Read About Fam-trastuzumab deruxtecan-nxki (Enhertu) on OncoDaily
Companion Diagnostic Approval
Alongside the therapeutic approval, the FDA also approved two companion diagnostic devices to identify eligible patients for treatment with fam-trastuzumab deruxtecan-nxki with pertuzumab:
- PATHWAY anti-HER-2/neu (4B5) Rabbit Monoclonal Primary Antibody
- HER2 Dual ISH DNA Probe Cocktail
These diagnostics confirm HER2 IHC 3+ or ISH-positive status, ensuring accurate patient selection for this regimen (FDA, 2025). Full prescribing information for Enhertu will be available on Drugs@FDA.
Efficacy Results From DESTINY-Breast09
The FDA approval of fam-trastuzumab deruxtecan-nxki with pertuzumab was based on results from the DESTINY-Breast09 trial (NCT04784715), a randomized, three-arm, multicenter, global Phase III study enrolling 1,157 adults with HER2-positive advanced or metastatic breast cancer.
Eligible patients had not received prior chemotherapy or HER2-targeted therapy for metastatic disease, or had received neoadjuvant or adjuvant HER2-targeted therapy more than six months before diagnosis of advanced disease. A single prior line of endocrine therapy for metastatic disease was permitted.
Patients were randomized 1:1:1 to receive:
- Fam-trastuzumab deruxtecan-nxki 5.4 mg/kg plus pertuzumab (n=383)
- THP regimen (taxane, trastuzumab, pertuzumab) (n=387)
- An investigational therapy (n=387)
Treatment was administered intravenously every three weeks until disease progression or unacceptable toxicity.
Read About DESTINY-Breast09 Trial on OncoDaily
Progression-Free Survival Benefit
The primary endpoint was progression-free survival (PFS) assessed by blinded independent central review (BICR) using RECIST v1.1.
Median PFS was:
- 40.7 months (95% CI: 36.5, not estimable) with fam-trastuzumab deruxtecan-nxki with pertuzumab
- 26.9 months (95% CI: 21.8, not estimable) with THP
This corresponded to a 44% reduction in the risk of disease progression or death (hazard ratio 0.56, 95% CI: 0.44–0.71; p <0.0001) in favor of fam-trastuzumab deruxtecan-nxki with pertuzumab (DESTINY-Breast09; FDA, 2025).

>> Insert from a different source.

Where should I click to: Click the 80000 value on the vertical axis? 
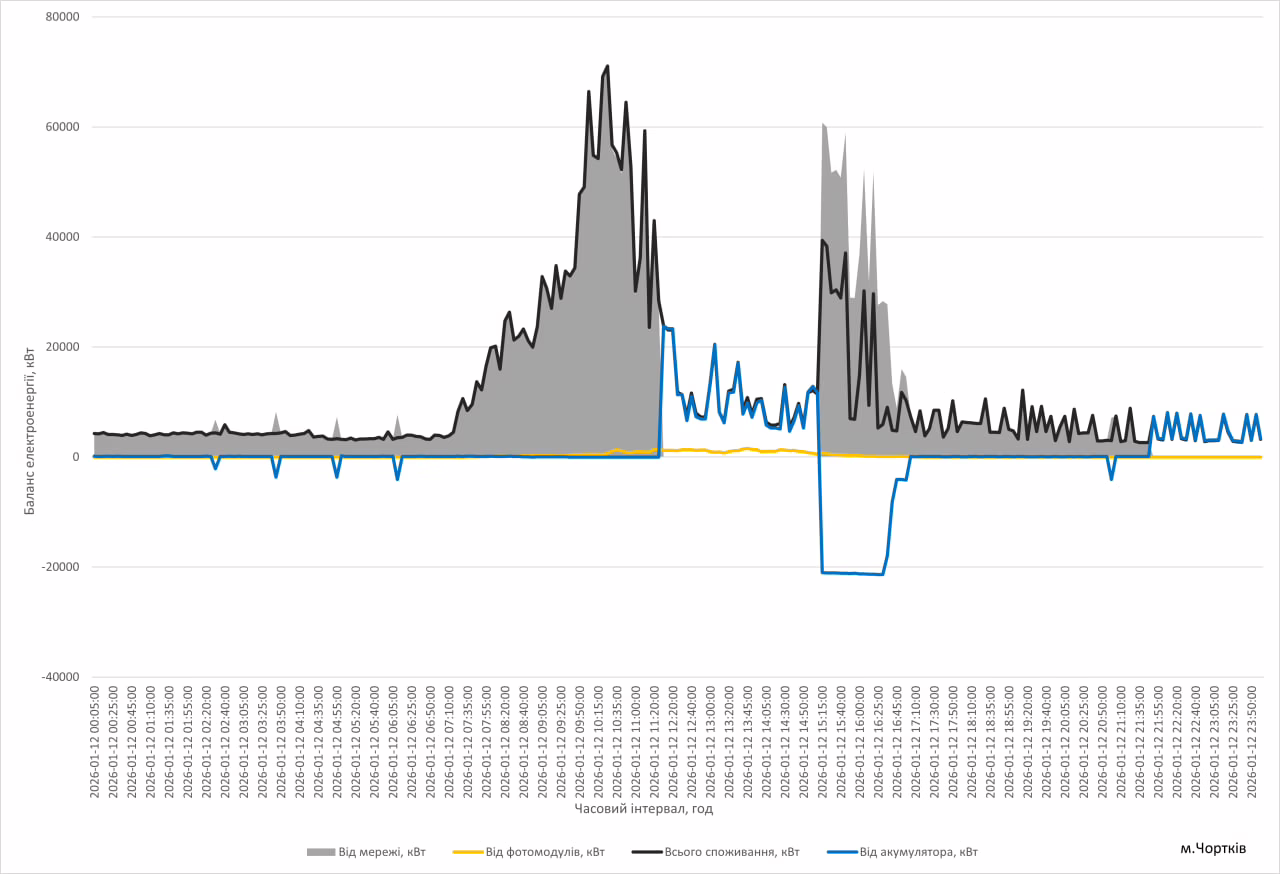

Objective Response and Overall Survival
Confirmed objective response rate (ORR) by BICR was:
- 87% (95% CI: 83–90) in the fam-trastuzumab deruxtecan-nxki with pertuzumab arm
- 81% (95% CI: 77–85) in the THP arm
At the time of the PFS analysis, overall survival data were not mature, with 126 deaths (16%) reported across both study arms in the overall population. Continued follow-up is ongoing to evaluate long-term survival outcomes (FDA, 2025).
Safety Profile
The prescribing information for fam-trastuzumab deruxtecan-nxki with pertuzumab includes key warnings and precautions for:
- Neutropenia
- Left ventricular dysfunction
Patients receiving this regimen require routine monitoring of blood counts and cardiac function, consistent with the known safety profiles of HER2-targeted therapies and antibody–drug conjugates (FDA, 2025).
Recommended Dosing
For Cycle 1, Day 1, the recommended doses are:
- Fam-trastuzumab deruxtecan-nxki 5.4 mg/kg
- Pertuzumab 840 mg
For subsequent cycles, the recommended regimen is:
- Fam-trastuzumab deruxtecan-nxki 5.4 mg/kg
- Pertuzumab 420 mg
Both agents are administered by intravenous infusion every three weeks until disease progression or unacceptable toxicity.
Clinical Significance
The FDA approval of fam-trastuzumab deruxtecan-nxki with pertuzumab marks a significant shift in the frontline management of HER2-positive metastatic breast cancer. By delivering a substantial improvement in progression-free survival compared with the established THP regimen, this combination introduces a new standard-setting option that integrates next-generation HER2-directed therapy earlier in the disease course.